=== Requirement A ===
In the forum thread about bringing Shaq to the Spurs, what record does Carbo04 say a team with Duncan, Shaq, Parker and Manu would finish with?
=== Requirement B ===
From the forum thread about bringing Shaq to the Spurs, write out the stretch from "## Carbo04 (Apr" through "of the team." without any change.

# do we have enough cap to make a run at shaq



## TheRoc5 (Mar 1, 2005)

i know its a long shot but can you imagine, duncan,shaq,parker,manu... wow
there is a small chance that the heat might not resign him cause of how much he wants do we have enough cap to even try anything


----------



## Carbo04 (Apr 15, 2005)

That would just be unfair. That team would go like 81-1. But no, there is no chance of getting Shaq in SA.


----------



## cpawfan (Jun 20, 2004)

Shaq still hates David Robinson, so I can't see him ever wanting to play for the Spurs. Although, if Shaq has managed to get along with Zo, I guess there is a chance he could learn to get along with someone that isn't an active member of the team.


----------



## Cloud786 (Mar 18, 2005)

lol is that a joke?


----------



## TheRoc5 (Mar 1, 2005)

its his hometown isnt it. and if shaq doesnt sign with the heat then i see where we could make arun at him... mybe im dreamin


----------



## cpawfan (Jun 20, 2004)

Cloud786 said:


> lol is that a joke?


No, it is not. Shaq hates David Robinson. He has mentioned it more than once. It all goes back to when Shaq was in High School. Shaq claims that he got a chance to go visit the Spurs locker room and David Robinson completely blew him off and wasn't at all nice to him.


----------



## TheRoc5 (Mar 1, 2005)

cpawfan said:


> No, it is not. Shaq hates David Robinson. He has mentioned it more than once. It all goes back to when Shaq was in High School. Shaq claims that he got a chance to go visit the Spurs locker room and David Robinson completely blew him off and wasn't at all nice to him.


i think he might be talking about the thread lol


----------



## hobojoe (Jun 20, 2003)

cpawfan said:


> No, it is not. Shaq hates David Robinson. He has mentioned it more than once. It all goes back to when Shaq was in High School. Shaq claims that he got a chance to go visit the Spurs locker room and David Robinson completely blew him off and wasn't at all nice to him.


We all know Shaq's just mad about Robinson's 72 point game on the last game of the season to win the scoring title over him.


----------



## cpawfan (Jun 20, 2004)

hobojoe said:


> We all know Shaq's just mad about Robinson's 72 point game on the last game of the season to win the scoring title over him.

=== Data segment ===
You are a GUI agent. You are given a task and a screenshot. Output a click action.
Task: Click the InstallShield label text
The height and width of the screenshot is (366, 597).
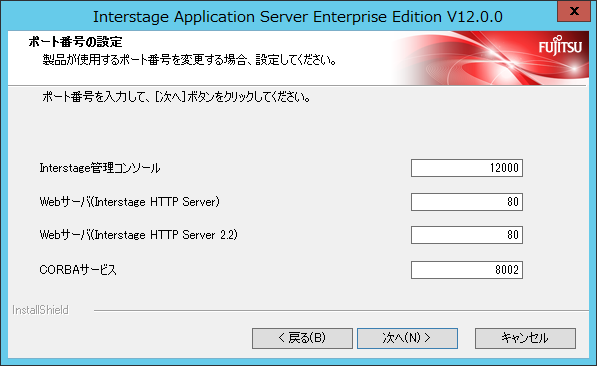point(40,310)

=== Complete answer A ===
81-1

=== Complete answer B ===
## Carbo04 (Apr 15, 2005)

That would just be unfair. That team would go like 81-1. But no, there is no chance of getting Shaq in SA.


----------



## cpawfan (Jun 20, 2004)

Shaq still hates David Robinson, so I can't see him ever wanting to play for the Spurs. Although, if Shaq has managed to get along with Zo, I guess there is a chance he could learn to get along with someone that isn't an active member of the team.